Reproduce, word for word, everything in the newswire item on the Spanish whistleblowing opinion from "27 July 2007" down to "on whistleblowing procedures.".

SUPPLIED TEXT:
━━━━━━━━━━

27 July 2007
LAWFUEL – The Law Newswire – The Spanish Data Protection Agency (“AEPD”) has recently issued an opinion of a whistleblowing procedure submitted to it by a Spanish company. The opinion is not binding, and only considers the particular whistleblowing procedure proposed by that company. However, it provides a valuable insight into the AEPD’s views on the compliance of whistleblowing procedures with Organic Law 15/1999, on personal data protection (“LOPD”). It is also the first time that the AEPD has issued an opinion on whistleblowing procedures.
In general, the AEPD follows the Opinion 1/2006 of Article 29 Working Party on the application of EU data protection rules to internal whistleblowing schemes in the fields of accounting, internal accounting controls, auditing matters, fight against bribery, banking and financial crime*, which analyzes the implementation of these systems in relation to accounting, internal accounting control and auditing matters derived from the Sarbanes-Oxley Act.
Whistleblowing systems necessarily trigger the processing of personal data. According to Directive 1995/46/EC, on the protection of individuals with regard to the processing of personal data and on the free movement of such data (“Data Protection Directive”), data processing can be based on: (i) the unambiguous consent of the data subject; (ii) compliance with a legal obligation to which the controller is subject; or (iii) the legitimate interests pursued by the controller, provided said interests are not overridden by the fundamental rights of the data subjects.

━━━━━━━━━━

RECORDS SUPPLIED:
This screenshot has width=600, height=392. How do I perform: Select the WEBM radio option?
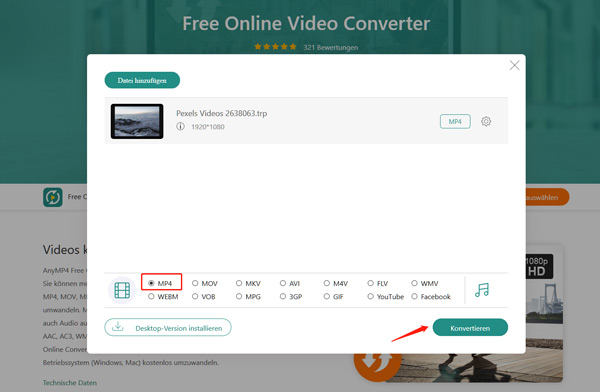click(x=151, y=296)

━━━━━━━━━━

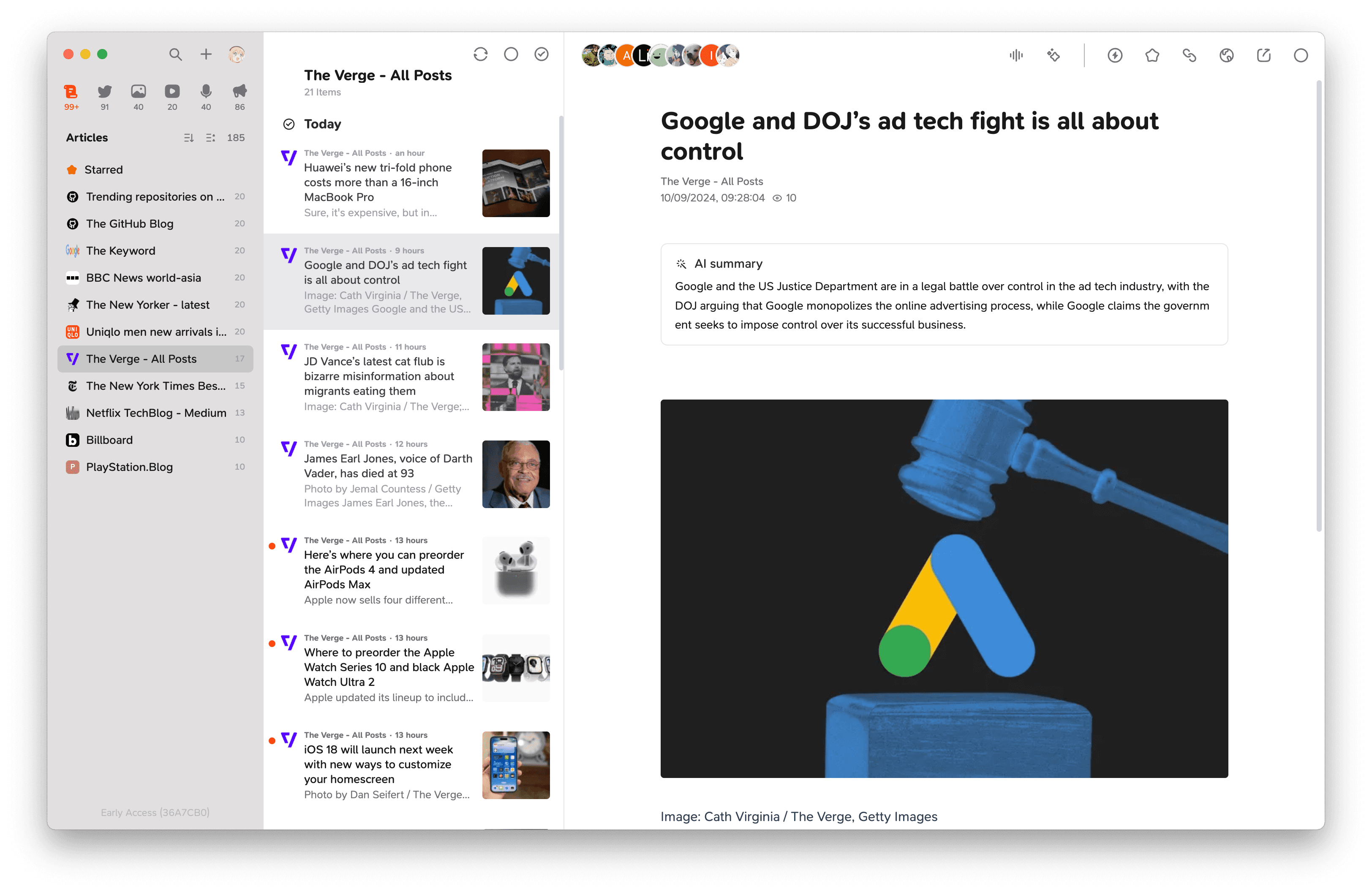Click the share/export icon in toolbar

━━━━━━━━━━

RESPONSE TO THE TASK:
27 July 2007
LAWFUEL – The Law Newswire – The Spanish Data Protection Agency (“AEPD”) has recently issued an opinion of a whistleblowing procedure submitted to it by a Spanish company. The opinion is not binding, and only considers the particular whistleblowing procedure proposed by that company. However, it provides a valuable insight into the AEPD’s views on the compliance of whistleblowing procedures with Organic Law 15/1999, on personal data protection (“LOPD”). It is also the first time that the AEPD has issued an opinion on whistleblowing procedures.